In a significant ruling protecting landowners from prolonged uncertainty, the Gujarat High Court has held that authorities cannot keep private land under reservation for decades without acquiring it. The Court ruled that once the statutory timeline under the Gujarat Town Planning and Urban Development Act expires, the planning authority cannot defeat a landowner's accrued rights by initiating revision proceedings at a later stage.
Background of the Case
The petition was filed by Ajaykumar Babulal Gehlot, owner of land bearing Survey Nos. 41 and 42/P4 at Village Nava Deesa in Banaskantha district. According to the petitioner, the land had remained reserved for a Development Plan (DP) Road since the original development plan of 1975. The reservation continued in the revised plans of 1994 and again in the revised Development Plan sanctioned in 2016.
The petitioner argued that despite the reservation continuing for nearly five decades, no acquisition proceedings were initiated. After serving a purchase notice under Section 20(2) of the Gujarat Town Planning and Urban Development Act on May 4, 2022, he claimed that the authorities still failed to acquire the land within the statutory six-month period.
The Deesa Nagarpalika opposed the plea, contending that the ten-year period should be calculated from the revised Development Plan that came into force in 2016. On that basis, it argued that the purchase notice itself was premature.
Court's Observations
Justice Niral R. Mehta undertook a detailed examination of Sections 20 and 21 of the Gujarat Town Planning and Urban Development Act, 1976.

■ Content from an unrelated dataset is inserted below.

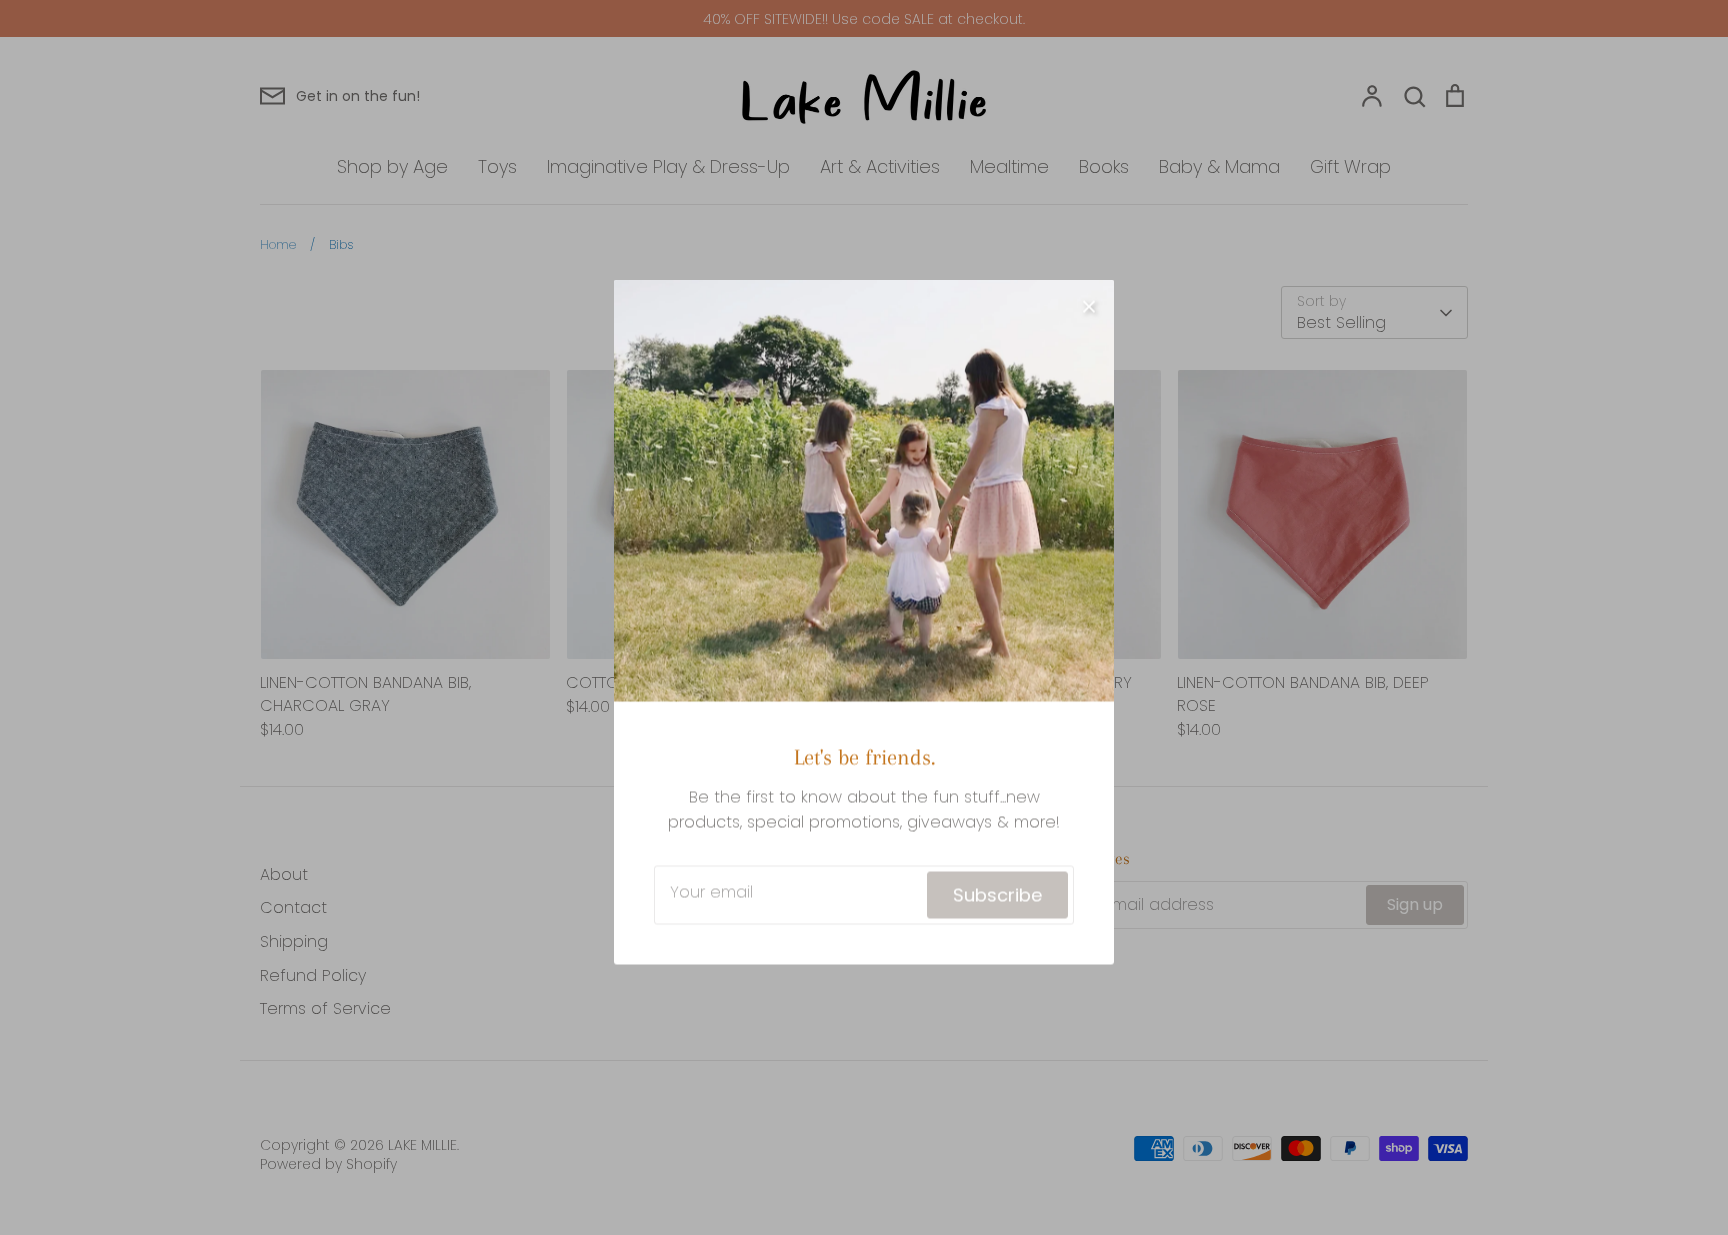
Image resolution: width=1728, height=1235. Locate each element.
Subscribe (997, 890)
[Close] (1089, 300)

The Court observed that Section 20(2) is intended to prevent authorities from keeping private land under reservation indefinitely without acquisition. It explained that once land is neither acquired nor acquisition proceedings are initiated within ten years, and the owner serves a statutory notice, the authority must either acquire the land or commence acquisition proceedings within six months. Otherwise, the reservation automatically lapses by operation of law.
The Court further clarified that the power to revise a Development Plan under Section 21 cannot be exercised at any indefinite point of time.
Rejecting the interpretation advanced by the planning authority, the bench observed:
"The power of revision, though statutory, is required to be exercised strictly in the manner and within the time frame prescribed by the Legislature."
The Court also emphasized that allowing authorities to initiate revision proceedings after a landowner's statutory rights have already accrued would make the safeguard under Section 20(2) meaningless.
As the bench explained:
"The object is to ensure that private property is not kept under reservation indefinitely without acquisition."
Court's Decision
Applying these principles to the present case, the High Court noted that the petitioner's land had remained under reservation for almost fifty years. It found that the authorities had neither acquired the land within the statutory period nor initiated valid revision proceedings within the period contemplated under Section 21.
The Court also recorded that although the petitioner served the statutory notice on May 4, 2022, no acquisition proceedings were commenced within six months.
Holding that the statutory consequences under Section 20(2) had therefore come into effect, the Court declared that the reservation over Survey Nos. 41 and 42/P4 had lapsed.
Accordingly, the Special Civil Application was allowed, the Rule was made absolute, and no order as to costs was passed. After pronouncing the judgment, the Court also rejected the respondent's request to stay implementation of the decision.
Case Details
Case Title: Ajaykumar Babulal Gehlot v. State of Gujarat & Ors.